Delial Brewster (born 7 November 1997) is an English professional footballer who played as a forward.

An athletic attacker, he began his professional career with Everton in July 2015. He did not make a first team appearance for the club, but did play on loan at non-league sides Stockport County and Southport. He signed with Chesterfield in June 2017.

Playing career

Everton
Brewster switched from the Academy at Liverpool to the Academy at Everton at the age of 12. He signed his first professional contract, to run for two years, in July 2015. On 22 December 2015, he joined Stockport County on loan in the National League North. He scored on his senior debut four days later, in a 2–1 defeat to Harrogate Town at Edgeley Park. He scored two goals in five matches for Neil Young's "Hatters".

He made two substitute appearances for Everton U23's in the EFL Trophy early in the 2016–17 season. On 1 January 2017, he joined National League club Southport on loan until the end of the 2016–17 season. The loan spell was cut short on 19 February after he was not named in a matchday squad for six games following Andy Preece succession of manager Steve Burr. He was released by Everton in June 2017.

* **INFORMATION SUPPLIED**
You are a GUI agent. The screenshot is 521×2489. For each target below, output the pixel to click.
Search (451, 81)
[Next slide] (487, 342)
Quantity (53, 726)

* **TO DO**
Reproduce the full text above about the footballer Delial Brewster, word for word.

* **FINAL RESULT**
Delial Brewster (born 7 November 1997) is an English professional footballer who played as a forward.

An athletic attacker, he began his professional career with Everton in July 2015. He did not make a first team appearance for the club, but did play on loan at non-league sides Stockport County and Southport. He signed with Chesterfield in June 2017.

Playing career

Everton
Brewster switched from the Academy at Liverpool to the Academy at Everton at the age of 12. He signed his first professional contract, to run for two years, in July 2015. On 22 December 2015, he joined Stockport County on loan in the National League North. He scored on his senior debut four days later, in a 2–1 defeat to Harrogate Town at Edgeley Park. He scored two goals in five matches for Neil Young's "Hatters".

He made two substitute appearances for Everton U23's in the EFL Trophy early in the 2016–17 season. On 1 January 2017, he joined National League club Southport on loan until the end of the 2016–17 season. The loan spell was cut short on 19 February after he was not named in a matchday squad for six games following Andy Preece succession of manager Steve Burr. He was released by Everton in June 2017.